Choć za „Żołnierzy kosmosu” odpowiedzialny jest mistrz gatunku, Paul Verhoeven, nikt chyba nie spodziewał się, że produkcja po kilkunastu latach stanie się kultową. Film opowiadający o kadetach, którzy po przejściu do służby stanęli naprzeciw najeźdźcom z kosmosu, pełen jest spektakularnych i widowiskowych ujęć. Reżyser postawił przede wszystkim na akcję i prostą, ale wartą zapamiętania fabułę. Może dla niektórych „Żołnierze kosmosu” to zaskakujący wybór, ale dla mnie jest to film niemalże doskonały. Teraz zaskoczenie – nie ma w nim wielkich gwiazd. Wystąpili kojarzeni z kiepskimi filmami Casper Van Dien oraz Denise Richards. Ciekawostką jest, że w „Żołnierzach kosmosu” pojawił się Neil Patrick Harris.

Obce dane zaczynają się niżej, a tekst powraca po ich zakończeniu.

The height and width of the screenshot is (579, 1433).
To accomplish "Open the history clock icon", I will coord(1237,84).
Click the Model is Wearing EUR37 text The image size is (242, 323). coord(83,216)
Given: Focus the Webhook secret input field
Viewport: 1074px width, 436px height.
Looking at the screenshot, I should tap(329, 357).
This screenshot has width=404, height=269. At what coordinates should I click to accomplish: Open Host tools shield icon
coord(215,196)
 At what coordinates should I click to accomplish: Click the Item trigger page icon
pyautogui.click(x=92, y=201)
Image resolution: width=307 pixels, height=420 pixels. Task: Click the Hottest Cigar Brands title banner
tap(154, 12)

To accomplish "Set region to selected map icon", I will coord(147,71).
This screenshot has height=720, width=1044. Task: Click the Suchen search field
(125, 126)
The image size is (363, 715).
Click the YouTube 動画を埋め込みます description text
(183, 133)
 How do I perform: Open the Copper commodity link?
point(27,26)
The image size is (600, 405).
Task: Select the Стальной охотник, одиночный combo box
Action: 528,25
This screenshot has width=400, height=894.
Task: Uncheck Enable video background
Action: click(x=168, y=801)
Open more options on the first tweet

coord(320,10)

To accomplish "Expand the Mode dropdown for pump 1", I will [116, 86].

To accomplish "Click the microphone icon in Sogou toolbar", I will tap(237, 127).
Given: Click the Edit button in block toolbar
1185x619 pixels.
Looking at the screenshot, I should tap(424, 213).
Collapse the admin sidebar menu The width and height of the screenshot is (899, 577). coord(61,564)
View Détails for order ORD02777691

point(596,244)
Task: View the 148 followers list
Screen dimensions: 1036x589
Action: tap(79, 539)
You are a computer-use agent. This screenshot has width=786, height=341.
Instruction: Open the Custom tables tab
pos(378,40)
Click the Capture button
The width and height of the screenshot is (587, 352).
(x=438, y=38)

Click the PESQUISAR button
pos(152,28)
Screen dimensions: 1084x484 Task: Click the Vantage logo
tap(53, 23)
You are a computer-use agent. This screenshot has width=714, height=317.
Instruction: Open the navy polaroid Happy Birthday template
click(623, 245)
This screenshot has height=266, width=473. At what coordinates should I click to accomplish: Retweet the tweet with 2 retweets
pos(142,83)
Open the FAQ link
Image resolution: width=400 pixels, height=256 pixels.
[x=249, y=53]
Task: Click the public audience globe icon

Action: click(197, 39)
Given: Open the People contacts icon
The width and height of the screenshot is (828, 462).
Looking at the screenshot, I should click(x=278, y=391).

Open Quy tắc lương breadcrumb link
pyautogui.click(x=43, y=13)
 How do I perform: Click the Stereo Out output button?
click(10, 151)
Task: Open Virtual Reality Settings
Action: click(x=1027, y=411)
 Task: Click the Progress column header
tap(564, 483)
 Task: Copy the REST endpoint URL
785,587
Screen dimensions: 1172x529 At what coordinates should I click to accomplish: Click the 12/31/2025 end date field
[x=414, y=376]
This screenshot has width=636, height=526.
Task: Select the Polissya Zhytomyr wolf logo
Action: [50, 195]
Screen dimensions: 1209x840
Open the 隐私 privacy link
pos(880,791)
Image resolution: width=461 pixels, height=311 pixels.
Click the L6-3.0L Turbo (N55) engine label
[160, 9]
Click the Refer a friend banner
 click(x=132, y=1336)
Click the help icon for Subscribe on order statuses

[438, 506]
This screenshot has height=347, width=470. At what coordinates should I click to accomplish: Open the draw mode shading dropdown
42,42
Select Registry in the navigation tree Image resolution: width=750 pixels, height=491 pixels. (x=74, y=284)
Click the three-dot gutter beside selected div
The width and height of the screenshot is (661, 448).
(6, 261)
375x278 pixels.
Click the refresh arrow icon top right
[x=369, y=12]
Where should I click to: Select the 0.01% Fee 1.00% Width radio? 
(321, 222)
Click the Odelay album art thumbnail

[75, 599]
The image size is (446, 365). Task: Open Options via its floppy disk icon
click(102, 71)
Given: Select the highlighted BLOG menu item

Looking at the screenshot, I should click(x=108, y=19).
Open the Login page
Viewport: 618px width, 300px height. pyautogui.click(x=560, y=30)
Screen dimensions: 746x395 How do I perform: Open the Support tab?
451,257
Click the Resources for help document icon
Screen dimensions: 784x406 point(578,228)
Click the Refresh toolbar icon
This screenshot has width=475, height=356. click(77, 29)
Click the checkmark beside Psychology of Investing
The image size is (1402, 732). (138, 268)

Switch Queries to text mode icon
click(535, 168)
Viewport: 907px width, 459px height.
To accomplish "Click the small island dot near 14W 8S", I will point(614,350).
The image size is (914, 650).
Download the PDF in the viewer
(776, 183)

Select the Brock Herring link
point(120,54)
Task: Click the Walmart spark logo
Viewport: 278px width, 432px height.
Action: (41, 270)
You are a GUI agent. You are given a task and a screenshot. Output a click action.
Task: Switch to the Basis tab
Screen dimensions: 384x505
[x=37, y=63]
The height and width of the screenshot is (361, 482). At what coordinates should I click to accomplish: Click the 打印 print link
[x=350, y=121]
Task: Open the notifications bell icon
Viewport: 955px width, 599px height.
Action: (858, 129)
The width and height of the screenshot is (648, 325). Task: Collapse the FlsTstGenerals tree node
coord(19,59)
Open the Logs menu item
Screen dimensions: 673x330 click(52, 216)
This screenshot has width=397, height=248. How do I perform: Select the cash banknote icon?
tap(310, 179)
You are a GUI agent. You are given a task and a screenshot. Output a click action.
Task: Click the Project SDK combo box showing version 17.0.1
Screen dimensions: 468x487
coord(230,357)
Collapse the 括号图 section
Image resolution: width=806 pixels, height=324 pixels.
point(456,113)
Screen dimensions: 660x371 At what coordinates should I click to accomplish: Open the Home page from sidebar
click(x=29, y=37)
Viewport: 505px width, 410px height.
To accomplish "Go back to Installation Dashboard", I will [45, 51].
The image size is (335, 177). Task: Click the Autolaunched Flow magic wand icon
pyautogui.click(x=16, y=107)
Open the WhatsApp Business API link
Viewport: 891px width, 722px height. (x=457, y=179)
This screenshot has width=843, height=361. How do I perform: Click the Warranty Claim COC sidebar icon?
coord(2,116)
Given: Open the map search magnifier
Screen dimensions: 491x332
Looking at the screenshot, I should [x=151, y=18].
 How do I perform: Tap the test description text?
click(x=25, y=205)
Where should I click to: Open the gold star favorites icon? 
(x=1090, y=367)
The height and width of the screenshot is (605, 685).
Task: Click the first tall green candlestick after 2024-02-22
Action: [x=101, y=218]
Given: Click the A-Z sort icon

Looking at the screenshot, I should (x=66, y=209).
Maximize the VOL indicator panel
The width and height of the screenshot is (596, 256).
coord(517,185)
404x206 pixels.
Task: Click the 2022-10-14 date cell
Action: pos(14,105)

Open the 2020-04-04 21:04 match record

|"Żołnierze kosmosu". Jeden z lepszych filmów Sci-Fi
Kadr z filmu „Żołnierze kosmosu”

Faceci w czerni / Men in Black (1997)

Nieco luźniejsza pozycja na naszej liście, ale kolejna „obowiązkowa”. Swego czasu o „Facetach w czerni” pisało się niemalże wszędzie, a bohaterowie stali się kultowi. Choć samo założenie produkcji jest raczej błahe, na pewno na uwagę zasługuje jego realizacja. Zaletą filmu jest ponadto niewymuszony humor sytuacyjny, a także sprawnie napisane dialogi. Można za „Facetami w czerni” nie przepadać, ale oddać im należy, że są solidnym kinem Sci-Fi z wyraźnie zaznaczonym pierwiastkiem komediowym. Film otrzymał Oscara i zarobił kilkaset milionów dolarów. Główne role zagrali w nim niezawodni Tommy Lee Jones oraz Will Smith.

Dzień Niepodległości / Independence Day (1996)

Pozaziemska cywilizacja postanowiła unicestwić ludzkość, a swoją operację rozpoczyna od ataku na największe światowe metropolie. Główni bohaterowie „Dnia Niepodległości” muszą rozpocząć walkę z czasem i trudnym do rozszyfrowania przeciwnikiem, a stawka tego zadania jest najwyższą możliwych. Roland Emmerich przygotował solidne kino Sci-Fi, które sprawnie łączy wątki współczesnego mu świata i obcych cywilizacji. Produkcja otrzymała Oscara, a zagrali w niej między innymi Will Smith, Jeff Goldblum czy Bill Pullman. Film zarobił na całym świecie ponad 800 milionów dolarów!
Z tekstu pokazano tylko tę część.